But her favorite team is the Seahawks. She loves those guys.

Well, the guys not named Kam Chancellor, at least.

“You’re making millions of dollars,” Brown said from Rookies Sports Bar & Grill in South Seattle. “Get your ass back on the field.”

Brown isn’t alone in her thinking. Mechanic Ryan Lynch, who tries to scrounge up enough cash to go to one Hawks game per year, said Chancellor was one of his favorite players before his fandom did an about-face.

He looks at a guy making more in a quarter than he does in a year and shakes his head. His friend and fellow mechanic Jesse Apodaca can’t help but join him.

“All that stuff he used to say about the 12th Man just seems fake now,” Apodaca said.

He’s right. It does. Except that Kam is hardly the only Seahawk whose mind is clearly on the money.

Like a missionary spreading the gospel, Seattle defensive end Michael Bennett seems determined to inform as many people as possible that he is underpaid. It doesn’t matter that he voluntarily signed his four-year contract in 2014 or that he will make $16 million in guaranteed money, either.

Perhaps it’s fitting that the man has been flagged for a league-leading five offsides penalties in the Hawks’ first two games. Regularly moaning about life as a 1 percenter? That’s the definition of crossing the line.

Bennett probably won’t get too many eye rolls from Bruce Irvin, though. The Seattle linebacker took to Twitter when the Seahawks neglected to pick up his $7.8 million option last May, venting his frustration with Scorsese-script language. Almost three months later, he tweeted his support for Chancellor, declaring that the Hawks’ $7 million-a-year man should get more.

Floyd Mayweather? Please. The Money Team resides right here in the 206.

It’s hard to remember a time when so many personalities from one team were so vocal about their paychecks. It’s difficult to harken back to a season when dollars so blatantly trumped sense.

- Set exercise 1:
Give the entries from the one containing "Task: Open the yellow folder icon in toolbar" through the one containing "Open the Apps" as a two-column CSV with the header row instruction,click. Write one row per entry, placing its text and its answer each in a single quoted field with line breaks turned into spaces.

- Listing:
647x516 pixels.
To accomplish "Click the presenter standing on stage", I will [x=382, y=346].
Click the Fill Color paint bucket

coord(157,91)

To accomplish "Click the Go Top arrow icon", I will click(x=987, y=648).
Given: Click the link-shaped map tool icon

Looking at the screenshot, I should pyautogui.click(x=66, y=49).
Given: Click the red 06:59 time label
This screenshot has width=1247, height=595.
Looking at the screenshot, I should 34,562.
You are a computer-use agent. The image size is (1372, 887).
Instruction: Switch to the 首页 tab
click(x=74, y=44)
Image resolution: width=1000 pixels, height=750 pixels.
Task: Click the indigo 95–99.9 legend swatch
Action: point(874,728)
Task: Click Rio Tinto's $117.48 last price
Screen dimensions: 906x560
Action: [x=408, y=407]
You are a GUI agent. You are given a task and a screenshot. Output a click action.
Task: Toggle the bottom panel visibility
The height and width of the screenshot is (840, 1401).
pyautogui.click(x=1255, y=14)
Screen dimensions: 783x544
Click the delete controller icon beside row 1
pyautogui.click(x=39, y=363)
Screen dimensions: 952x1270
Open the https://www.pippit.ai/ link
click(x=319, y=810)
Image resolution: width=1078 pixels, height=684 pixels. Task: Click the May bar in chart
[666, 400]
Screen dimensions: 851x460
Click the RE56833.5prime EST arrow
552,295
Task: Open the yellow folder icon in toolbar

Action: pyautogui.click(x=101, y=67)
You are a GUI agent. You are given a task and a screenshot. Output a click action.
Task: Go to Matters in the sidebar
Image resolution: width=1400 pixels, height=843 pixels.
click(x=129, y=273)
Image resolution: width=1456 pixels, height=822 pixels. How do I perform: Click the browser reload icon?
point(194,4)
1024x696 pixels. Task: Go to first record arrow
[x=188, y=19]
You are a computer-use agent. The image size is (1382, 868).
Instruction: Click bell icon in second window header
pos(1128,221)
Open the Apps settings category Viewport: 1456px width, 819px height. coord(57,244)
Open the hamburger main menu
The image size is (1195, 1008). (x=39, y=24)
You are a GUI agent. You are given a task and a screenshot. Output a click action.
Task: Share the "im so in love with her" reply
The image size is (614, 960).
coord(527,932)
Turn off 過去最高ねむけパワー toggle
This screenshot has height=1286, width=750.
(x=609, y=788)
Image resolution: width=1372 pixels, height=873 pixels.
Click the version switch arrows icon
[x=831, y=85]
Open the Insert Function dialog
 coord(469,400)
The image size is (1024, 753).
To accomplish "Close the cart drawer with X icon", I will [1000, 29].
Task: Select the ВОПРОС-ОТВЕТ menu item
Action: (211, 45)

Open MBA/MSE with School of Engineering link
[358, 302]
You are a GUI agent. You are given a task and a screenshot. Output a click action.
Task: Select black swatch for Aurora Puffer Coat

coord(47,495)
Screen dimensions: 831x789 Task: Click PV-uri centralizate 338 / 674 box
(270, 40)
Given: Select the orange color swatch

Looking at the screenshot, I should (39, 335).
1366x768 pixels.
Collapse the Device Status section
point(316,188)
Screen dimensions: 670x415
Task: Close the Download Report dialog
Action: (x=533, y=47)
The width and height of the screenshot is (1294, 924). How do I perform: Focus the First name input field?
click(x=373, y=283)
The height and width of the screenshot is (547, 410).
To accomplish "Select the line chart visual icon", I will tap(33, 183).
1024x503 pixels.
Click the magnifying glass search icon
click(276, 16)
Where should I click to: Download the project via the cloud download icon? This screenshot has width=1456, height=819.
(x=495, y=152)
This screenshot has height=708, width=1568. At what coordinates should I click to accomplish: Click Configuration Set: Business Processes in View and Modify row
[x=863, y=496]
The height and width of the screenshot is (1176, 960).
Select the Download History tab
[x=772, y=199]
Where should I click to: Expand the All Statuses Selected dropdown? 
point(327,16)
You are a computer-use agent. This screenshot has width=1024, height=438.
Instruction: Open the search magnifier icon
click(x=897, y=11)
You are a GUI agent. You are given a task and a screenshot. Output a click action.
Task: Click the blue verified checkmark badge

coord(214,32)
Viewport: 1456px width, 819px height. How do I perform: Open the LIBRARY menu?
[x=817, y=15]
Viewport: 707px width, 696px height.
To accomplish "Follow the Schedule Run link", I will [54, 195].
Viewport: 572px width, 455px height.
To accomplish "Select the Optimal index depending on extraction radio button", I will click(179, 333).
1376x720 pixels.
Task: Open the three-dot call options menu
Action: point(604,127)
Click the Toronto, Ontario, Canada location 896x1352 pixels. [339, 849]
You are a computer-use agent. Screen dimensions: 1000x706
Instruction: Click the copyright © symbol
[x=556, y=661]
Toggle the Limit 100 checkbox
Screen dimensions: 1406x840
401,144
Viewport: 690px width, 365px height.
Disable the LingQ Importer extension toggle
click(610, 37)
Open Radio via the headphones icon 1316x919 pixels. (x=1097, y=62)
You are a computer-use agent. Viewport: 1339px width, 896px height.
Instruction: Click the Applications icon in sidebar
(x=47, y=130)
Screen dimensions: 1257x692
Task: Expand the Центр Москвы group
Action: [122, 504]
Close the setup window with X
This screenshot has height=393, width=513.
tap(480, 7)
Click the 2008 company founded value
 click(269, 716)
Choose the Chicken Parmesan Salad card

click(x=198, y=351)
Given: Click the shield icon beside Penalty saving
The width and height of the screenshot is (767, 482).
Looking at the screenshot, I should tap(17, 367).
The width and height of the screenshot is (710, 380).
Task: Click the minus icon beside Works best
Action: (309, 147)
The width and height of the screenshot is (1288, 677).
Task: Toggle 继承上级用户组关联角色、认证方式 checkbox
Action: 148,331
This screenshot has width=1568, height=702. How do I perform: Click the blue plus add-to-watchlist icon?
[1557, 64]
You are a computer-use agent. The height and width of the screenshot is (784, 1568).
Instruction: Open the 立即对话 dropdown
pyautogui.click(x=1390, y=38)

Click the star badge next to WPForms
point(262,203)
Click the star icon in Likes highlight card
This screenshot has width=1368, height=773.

- Set exercise 2:
Extend the column about Seahawks players complaining over their pay, picking up after its final sentence.

- Written response 1:
instruction,click
"Task: Open the yellow folder icon in toolbar","Action: pyautogui.click(x=101, y=67)"
"You are a GUI agent. You are given a task and a screenshot. Output a click action. Task: Go to Matters in the sidebar Image resolution: width=1400 pixels, height=843 pixels.","click(x=129, y=273)"
"Image resolution: width=1456 pixels, height=822 pixels. How do I perform: Click the browser reload icon?","point(194,4)"
"1024x696 pixels. Task: Go to first record arrow","[x=188, y=19]"
"You are a computer-use agent. The image size is (1382, 868). Instruction: Click bell icon in second window header","pos(1128,221)"
"Open the Apps settings category Viewport: 1456px width, 819px height.","coord(57,244)"

- Written response 2:
This isn’t a pro-owner column arguing that NFL players deserve less. It’s a pro-fan column arguing that 12s deserve more.

There is nothing wrong with an employee, regardless of his or her profession, trying to get a bump in pay — even if the pay is already ridiculous. LeBron James earning $20 million per year is a rip-off considering that, by most estimates, he is worth about $50 million.

There is also nothing wrong with one being internally frustrated with his compensation — especially in the NFL, where bones and brains have been proven to decay at an alarming rate.

But when you are part of a union that has settled on a collective bargaining agreement, and you have put your signature on a piece of paper knowing full well what you’re getting into, complaining publicly warrants a sympathy rating of zero.

Over the years, CenturyLink Field has earned a reputation as the loudest stadium in the NFL. But guess what? The majority of fans pumping up the volume aren’t hedge-fund managers and investment bankers.

Like the aforementioned mechanics, many of the 12s are saving every penny just to attend one game, only to have a player like Chancellor sit out the first two.

So with that in mind, here are a couple of suggestions.

First, to the Hawks actually suiting up: Shhh. Money isn’t a topic open for discussion anymore. Grumbling about it would be off-putting if you were a five-time Super Bowl winner, but it’s flat-out disgusting when you’ve started the season 0-2.

Yes, the CBA may be unfair, and yes, you may be worth more than what you’re getting. But you’re also earning exponentially more than brain surgeons and world leaders to play a game. You can hold it in for the fans’ sake.

Second, to Chancellor: You have to figure out a way to return. This goes well beyond team success, too. You have alienated a fan base, embarrassed yourself and are a hashmark away from becoming an all-time Seattle outcast. Now is the time to perform a safety’s classic duty — prevent a bad situation from becoming a disaster.

Crazy what the pursuit of money can to do people, isn’t it? A year ago, Chancellor had Seattle’s adoration, his teammates’ admiration and was the heart of a team poised for years of domination.

Now, he’s on the brink of throwing that all way for a little extra dough.

Maybe Chancellor returns this season. But maybe he returns to disgruntled fans who dismiss him and a defeated team that discards him.

And that’s where the irony comes in. Because at that point, he will have earned everything he gets.